THE TASK. Please keep to the lines below from the one with "This screenshot has width=508, height=500." through the one with "You are a GUI", and restate them word for word, ends included.

Records excerpted from a collection.
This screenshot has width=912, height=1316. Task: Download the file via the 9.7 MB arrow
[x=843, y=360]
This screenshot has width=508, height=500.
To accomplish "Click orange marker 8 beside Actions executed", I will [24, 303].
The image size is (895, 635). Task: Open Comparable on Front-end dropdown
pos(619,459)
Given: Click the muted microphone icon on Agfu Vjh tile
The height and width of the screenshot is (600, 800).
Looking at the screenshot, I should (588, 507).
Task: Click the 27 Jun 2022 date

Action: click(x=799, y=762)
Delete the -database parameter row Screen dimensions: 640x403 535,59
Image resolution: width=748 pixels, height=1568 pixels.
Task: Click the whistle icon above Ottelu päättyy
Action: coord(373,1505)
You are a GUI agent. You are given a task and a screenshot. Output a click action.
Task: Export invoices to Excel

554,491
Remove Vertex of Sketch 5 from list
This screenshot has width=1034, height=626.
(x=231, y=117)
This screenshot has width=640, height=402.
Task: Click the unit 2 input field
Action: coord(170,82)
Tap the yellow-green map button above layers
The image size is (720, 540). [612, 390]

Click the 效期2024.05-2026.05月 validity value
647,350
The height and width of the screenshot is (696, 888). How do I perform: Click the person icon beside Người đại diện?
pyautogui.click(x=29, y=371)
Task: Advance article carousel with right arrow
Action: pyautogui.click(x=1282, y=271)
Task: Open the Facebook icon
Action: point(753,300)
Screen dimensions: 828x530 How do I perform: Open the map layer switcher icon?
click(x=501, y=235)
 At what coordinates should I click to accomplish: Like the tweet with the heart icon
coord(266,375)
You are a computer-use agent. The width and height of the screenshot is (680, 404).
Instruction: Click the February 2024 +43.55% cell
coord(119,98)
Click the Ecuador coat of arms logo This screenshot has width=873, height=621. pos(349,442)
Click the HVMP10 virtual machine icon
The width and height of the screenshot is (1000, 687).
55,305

RESPONSE BELOW.
This screenshot has width=508, height=500.
To accomplish "Click orange marker 8 beside Actions executed", I will [24, 303].
The image size is (895, 635). Task: Open Comparable on Front-end dropdown
pos(619,459)
Given: Click the muted microphone icon on Agfu Vjh tile
The height and width of the screenshot is (600, 800).
Looking at the screenshot, I should (588, 507).
Task: Click the 27 Jun 2022 date

Action: click(x=799, y=762)
Delete the -database parameter row Screen dimensions: 640x403 535,59
Image resolution: width=748 pixels, height=1568 pixels.
Task: Click the whistle icon above Ottelu päättyy
Action: coord(373,1505)
You are a GUI agent. You are given a task and a screenshot. Output a click action.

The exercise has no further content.